10/14/15

Lifebuoy - Slinker and stinker.

You stink. If not now, then you will soon. We owe a debt of gratitude to marketing for teaching us that we stink, and we need to buy their product to fix it. Lifebuoy was - is! -  a soap company that, when I first heard of them, I thought was called "Life Boy". More on that later. Here's the dramatic ad from 1935.


Life Buoy is careful to make clear in the very first panel that they are married. As we read on, it becomes obvious that the only reason Wife didn't marry that other loser is because he stank. Soon, we learn that if you stink, you can't smell your own stink. The happy ending is a relationship based on the bedrock of not stinking. Surely their love will stand the test of time...

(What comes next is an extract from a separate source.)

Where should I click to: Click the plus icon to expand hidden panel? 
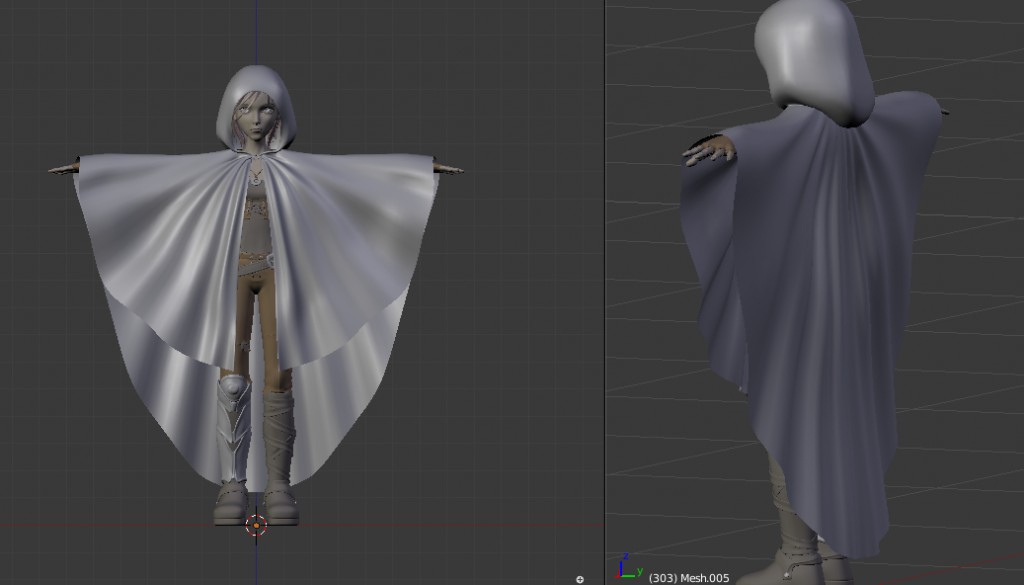(580, 578)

"Oh, darling. Do you remember that marvelous evening we spent sipping champagne under the lights of the Eiffel Tower? It was ever so non-smelly! Truly it was!"

"How could I forget? Just as I cannot forget the week we spent in that quaint villa in Mallorca with your parents. The sands were so odor-free. I could hardly believe the lack of stink. It was grand. The gulls were especially odorless as they danced above the sparkling water."

"My love, let's never have an odor! Never ever!"

"Oh, we shan't, my dear. Never a whiff. To this I pledge."



To sum up, the message of the ad is this:
1) If you stink, you won't know it.
2) If you stink, you will never find love.
3) Unless you use Life Buoy, items 1 and 2 are certain. So, be constantly afraid of them and use Life Buoy.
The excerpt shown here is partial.